The best way to manage net new innovation is through a Venture: a temporary organization formed to search for a scalable business model – meaning customers love it, the business can deliver it, and the value exchange is a win-win for all parties.

The challenge is the existing org practices that have allowed the core business to hum along effectively are oftentimes the very things that will prevent your venture from taking off. Use the table below to take a critical look at how you are approaching growth challenges and see where you may be able to move towards the right.

Project vs Venture

Project Venture
definition Project: An individual or collaborative enterprise that is carefully planned and designed to achieve a particular aim Venture: A risky or daring journey or undertaking
North Star Project Charter Market success
key input Detailed project plan and Gantt chart Critical assumptions to validate
responsibility Play your role Pursue a goal
focus Idea or initiative Customer problem
workflow Waterfall process; linear Entrepreneurial process; iterative
pivots Uh-oh! Expected
decision threshold Analytic ‘proof’ Commercial truth
defining output Recommendations Revenues

You can use the table above to create a shared vision at the outset and then to revisit as necessary. It sounds easy enough, but for big corporations who have optimized tried-and-true operational practices (and have been rewarded for it) this can feel extremely uncomfortable.  It takes continual courage and adaptability on the part of the leadership team and the venture team to adopt and sustain a venture approach, so be prepared to put effort towards building the practice.

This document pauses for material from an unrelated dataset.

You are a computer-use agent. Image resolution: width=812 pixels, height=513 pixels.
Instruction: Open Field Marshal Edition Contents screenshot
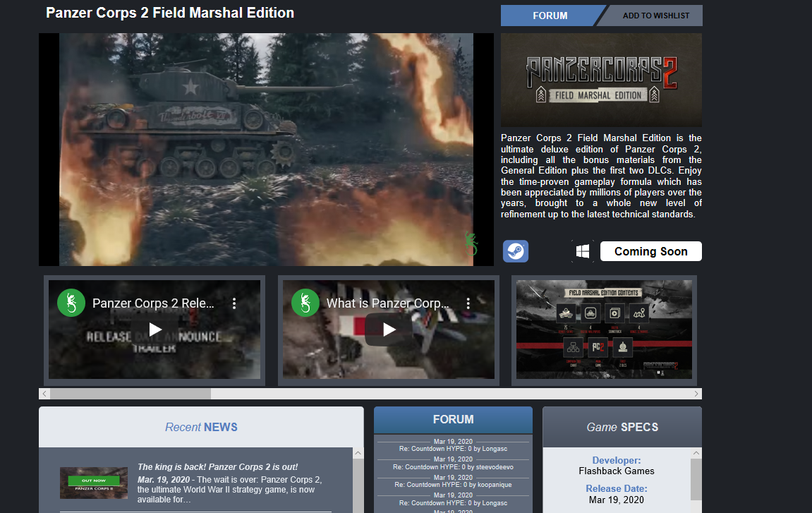[x=604, y=330]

In addition to the table above, use the following principles to align (and realign) all your stakeholders towards a shared venture vision:

The Five Venture Principles

  • Ideas are nothing. Your first idea should evolve as you test and learn.
  • Technology is nothing, unless that technology can be applied to a specific customer problem in a new way that creates more value.
  • Customer problems will anchor the entire effort. Make sure you’ve picked the right one to solve and build your endeavor around it.
  • Venture teams, if empowered and anchored on a customer problem, can and will deliver your next big thing.
  • The unit of progress is market-validated learning. Make your assumptions explicit and validate (or invalidate) them in-market with customers.

One way I like to use the above assets is at the start of new initiatives, display them in the room and ask the team three questions:

  1. Which one of these will be the hardest for us to commit to?
  2. How will we know when we are off track?
  3. What will we do to get back on track?

Identifying the tripwires that will stand in your way from solving the customer problem and getting market traction can empower the entire team to take responsibility for adopting and maintaining the venture approach.

The Focus Question

Finally, just like in a start-up, when you are building a venture, every ounce of resources (time, effort, and money) go towards getting market traction. Build this habit by periodically asking yourself “is what I’m doing right now the most important thing I can be doing to build this new business?” If the answer is no, and it often will be, reorient yourself and your team to solving the customer problem (and then monetizing it).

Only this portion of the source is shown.